After 1 second, object’s speed = 10 m/s

After 2 seconds, object’s speed = 20 m/s

After 3 seconds, object’s speed = 30 m/s.

We also can use kinematic equations for motion at a constant acceleration, as shown below.

v_{t} = v_{o} + a t

s = v_{o} t + ½ a t^{2}

v_{t}^{2} = v_{o}^{2} + 2 a s

Free fall has no initial velocity (v_{o} = 0), so above equation can be changed as shown below :

Equation of Free fall motion :

v_{t} = g t ………… 1

h = ½ g t^{2 }………… 2

v_{t}^{2} = 2 g h ………….. 3

v_{t} = g t

v_{t} = (10)(3)

v_{t} = 30 m/s

Final velocity is 30 m/s

[irp]

2. A body falls freely from rest, from a height of 25 m. Find (a) The speed with which it strikes the ground. (b) The time it takes to reach the ground.

Acceleration due to gravity at the surface of Earth is 10 m/s^{2}.

__Known :__

Height (h) = 5 meters

Acceleration of gravity (g) = 10 m/s^{2}

__Wanted :__

(a) Final velocity (v_{t})

(b) Time interval (t)

__Solution :__

Free fall’s equation :

v_{t} = g t

h = ½ g t^{2}

v_{t}^{2} = 2 g h

(a) Final velocity (v_{t})

v_{t}^{2} = 2 g h = 2(10)(5) = 100

v_{t} = 10 m/s

(b) Time interval (t)

h = ½ g t^{2}

5 = ½ (10) t^{2}

5 = 5 t^{2}

t^{2} = 5/5 = 1

t = 1 second

[irp]

3. A ball dropped from a height. Find (a) Acceleration (b) Distance after 3 seconds (c) Time in air if final velocity is 20 m/s.
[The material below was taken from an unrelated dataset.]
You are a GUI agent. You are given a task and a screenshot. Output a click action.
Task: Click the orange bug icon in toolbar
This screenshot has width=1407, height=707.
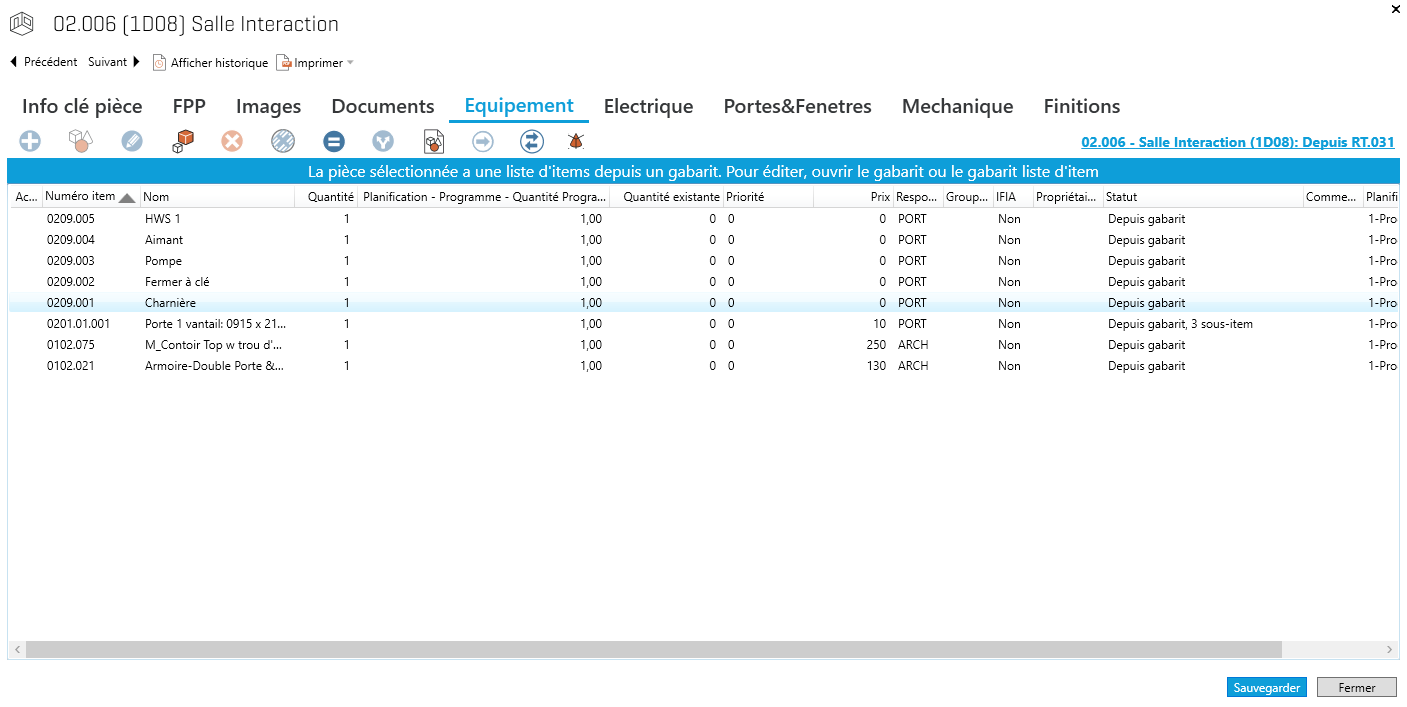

Acceleration due to gravity = 10 m/s^{2}

__Known __:

Acceleration of gravity (g) = 10 m/s^{2}

__Wanted :__

(a) Acceleration (a)

(b) Distance or height (h) if time elapsed (t) = 3 seconds

(c) Time interval (t) if v_{t} = 20 m/s

__Solution :__

Free fall’s equation :

v_{t} = g t

h = ½ g t^{2}

v_{t}^{2} = 2 g h

(a) Acceleration (a)

Acceleration = acceleration due to gravity = 10 m/s^{2}. It means speed increase by 10 m/s each second.

(b) Distance or height (h) after t = 3 seconds

h = ½ g t^{2 }= ½ (10)(3)^{2} = (5)(9) = 45 meters

(c) Time elapsed (t) if v_{t} = 20 m/s

v_{t} = g t

20 = (10) t

t = 20 / 10 = 2 seconds

[irp]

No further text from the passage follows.